Thursday, December 01, 2011

Culture of entitlement a road to nowhere

Australians love government.  Many will try to claim otherwise, but evidence suggests that they are happiest when receiving a gentle drip-feed of government money and services.

As a nation, Australia's cultural identity is built upon the myth that its citizens are rebellious pioneers, stockade-erecting individualists who would prefer the Government to grant us our basic rights and leave us alone, thank you very much.

Unfortunately, like so many cultural traditions, this supposed deep-seated suspicion of Government proves false upon closer inspection.

The term ''middle-class welfare'' has achieved a sort of sickening ubiquity in public discourse, yet that is precisely what the electorate has come to expect:  handouts and subsidies simply for showing up and going about the business of ordinary life.  ''Need'' is confused with ''feels entitled to'', and Australia's standard of policy deliberation is becoming poorer for it.
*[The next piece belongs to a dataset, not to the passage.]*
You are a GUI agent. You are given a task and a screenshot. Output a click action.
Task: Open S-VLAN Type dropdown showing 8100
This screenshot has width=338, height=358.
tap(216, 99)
The truth of this observation is given by this week's MYEFO-spurred outrage over cuts to the baby bonus.  Wayne Swan's announcement that the bonus would be cut by $437 to $5,000 has provoked howls of outrage.  The Daily Telegraph declared the cuts to be ''Wayne pain for families'';  Mia Freedman asked on Twitter, ''Of all the things the govt had to slash in the budget, the Baby Bonus?  Really??'';  and Tony Abbott has labelled the cuts as ''a rip-off of the forgotten families of Australia''.

Forgotten families?  Hardly.  Under the Howard government, of which Abbott was an integral member, so-called middle-class welfare payments became enshrined as a vital pillar of government policy, more so than traditional Liberal concerns such as commitment to small government or the primacy of the rights of individuals.  Far from being forgotten, middle-income, two-parent traditional families with children became prime targets of government assistance.

And the culture of entitlement perpetuated by Howard and his government has shown no sign of abating under recent Labor governments.  Both Rudd and Gillard have been content to continue using government handouts to the relatively well-off as a carrot to encourage voter acceptance of politically difficult public policy.

The Gillard Government has been at pains to justify the carbon tax through the accompanying subsidies to ''nine out of ten households''.  Upon its passage through the Senate, the prime minister insisted that as a result of the tax ''families will see increases in family payments''.  It appears to have become impossible to advocate policy on its supposed merits -- to sweeten the deal, handouts to the majority of Australians must be attached.

This sort of quid pro quo in legislation leads to populism in government and the death of courageous policy decisions.  Tax reform is especially difficult to implement in Australia:  after all, it took 25 years from the Asprey Report to the GST taking effect to institute a broad-based consumption tax.  Policymakers are too content to take easier routes to reform, delivering compensation by way of subsidy instead of undertaking the much more difficult task of explaining to the electorate why reform is necessary and of long-run benefit.

But the increasing use of subsidies to smooth the passage of difficult legislation has even more problematic ramifications.

By allowing government to subsidise our procreation choices, our electricity bills, or anything else, we implicitly admit to legislators that we are not capable of making our own consumption and investment decisions.  It is a tacit acknowledgement between voter and government that government knows best, and that we the voters cannot survive without its warm benevolence.

Once we concede to the Government that we can't buy a house or have a child without government assistance, we open the door to further concessions, such as the need for government to manage our diets or alcohol intake.  Government ceases to engage in ''big-picture'' policies that promote economic productivity and growth, and it instead devotes its resources to telling us how to live.

The culture of entitlement that exists in Australian society is, in the long term, highly detrimental.  It is impossible to engage in debates about future prosperity and the best means of achieving it when voters have become accustomed to allowing government to make their decisions for them.

In order to have intelligent conversations about future policy directions and outcomes in Australia, it is necessary for politicians to cease relying on a handout to sweeten reform.  A society that is suffocating on its own sense of entitlement is unlikely to remain productive.